Jacquelin ist fünffacher Weltmeister im Biathlon, davon zweimal in Einzelrennen. Bei den jüngsten Olympischen Winterspielen in Mailand-Cortina holte er sein erstes Olympiagold in der 4 x 7,5-Staffel, im Einzel-Verfolgungsrennen über 12,5 km gewann er Bronze. Er gehört zu den Besten seines Sports und vollzieht, ähnlich wie Florian Lipowitz von Red Bull - BORA - hansgrohe einst, den Wechsel in den Radsport.
„Diese Unterstützung konzentriert sich vor allem auf das Training, einschließlich der Betreuung durch einen Coach und eine Ernährungsberaterin, die Bereitstellung von Material sowie ein Höhentrainingslager in Arc 1950 mit NewGen. Wir planen im späten Frühjahr einen Evaluationszyklus, um sein Profil besser einzuschätzen: Seine Explosivkraft aus dem Biathlon könnte ihn sehr wohl zu einem hervorragenden Straßensprinter machen. Wir setzen auf großes athletisches Potenzial und eine hohe VO2max, die sich bereits auf Skiern bewährt hat und nun auf dem Rad zur Geltung kommen dürfte.“
Jacquelin ist nicht der erste Profi, der einen so steilen Kurswechsel einschlägt, doch mit 30 Jahren ist er ungewöhnlich. Er folgt einem ähnlichen Pfad wie der frühere MotoGP-Pilot Aleix Espargaró, der 2025 für Lidl-Trek Rennen fuhr.
„Es ist ein bisschen ein verrücktes Projekt. Es ist eine Idee, ein Traum, den ich seit vielen Jahren habe, und Biathlon-Fans kennen ihn schon lange […] Es ist eine Chance, mich selbst herauszufordern, mir in einer anderen Sportart zu beweisen, dass ich Leistung bringen kann, und es geht auch darum, einen meiner Kindheitsträume zu erfüllen“, sagte Jacquelin in einem Interview mit RMC Sport.
Biathlon gibt er nicht grundsätzlich auf, sondern testet sein Potenzial als Radprofi – vorerst im Entwicklungsprojekt des Teams, wo er überwiegend gegen U23-Fahrer antreten wird. „Nach den Olympischen Spielen in Mailand-Cortina hatten wir das Gefühl, dass nun der beste Zeitpunkt ist, diese Herausforderung gemeinsam anzugehen.“ Kurz darauf wurde der Vertrag unterschrieben.
„Ich sehe das in erster Linie als neue Herausforderung.
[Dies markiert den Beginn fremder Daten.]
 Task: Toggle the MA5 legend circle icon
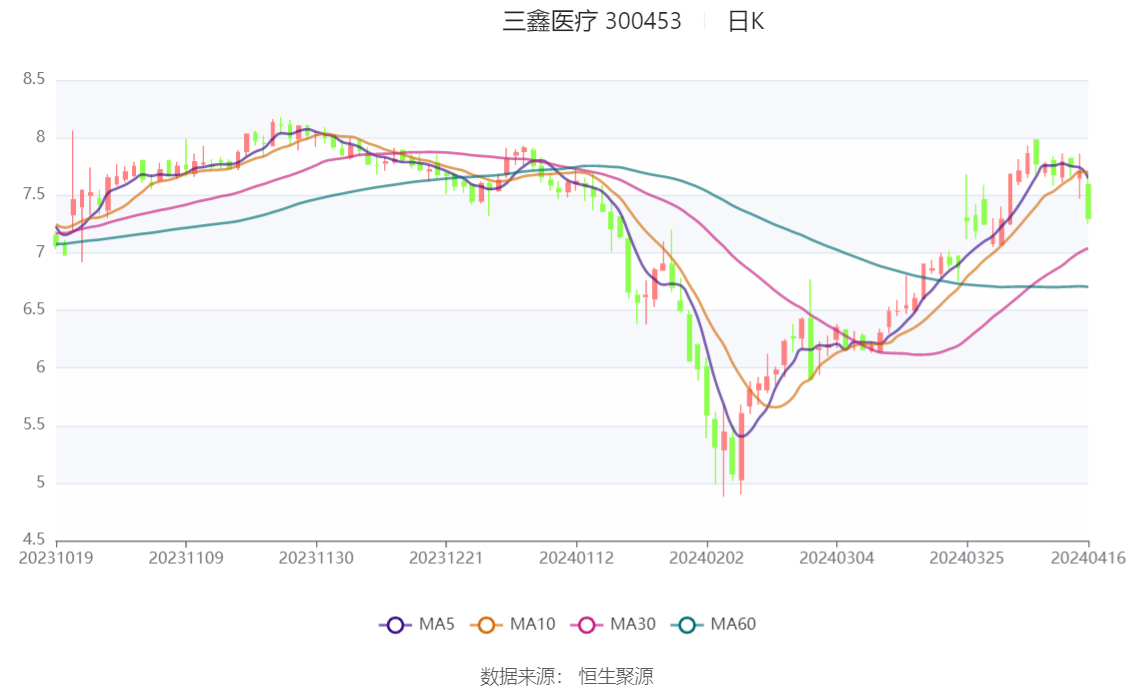tap(395, 625)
Ich glaube nicht, dass meine Geschichte mit dem Biathlon vorbei ist. Die Spiele 2030 sind, wie ich schon sagte und weiterhin glaube, ein Ziel. Es geht darum, in Frankreich vor heimischem Publikum Olympiasieger zu werden. Aber ich weiß auch, dass ich in gewissen Aspekten im Biathlon an meine Grenzen gestoßen bin, und diese Herausforderung begeistert mich. Sie motiviert mich, mich jeden Tag zu pushen, und ich glaube, das brauche ich jetzt in meiner sportlichen Laufbahn und als Mensch.“

Ein Klassikerspezialist im Aufbau?

Als Biathlet spielt das Gewicht eine untergeordnete Rolle, entsprechend steigt er als kräftiger Fahrer, viel davon Muskelmasse, in den Radsport ein. „Ich bin 1,86 m groß und wiege heute 80 kg, 79 kg am Ende der Saison […] Ich habe das noch nicht unbedingt mit der Ernährungsberaterin oder dem Team besprochen, aber ich denke, fünf Kilo weniger würden nicht schaden“.
Ihm ist jedoch bewusst, dass der Schritt ins Renngeschehen abrupt ist und weit mehr erfordert, als im Training gute Werte zu treten. „Es ist eine riesige Herausforderung, weil die Belastung völlig anders ist. Ich glaube, im Radsport geht es stärker um wiederholte Antritte. Heute kann ich sicher 50 Minuten am Stück gut sein. Aber das mehrmals in demselben Rennen oder in einer Etappe zu wiederholen, verlangt extreme Anstrengung“.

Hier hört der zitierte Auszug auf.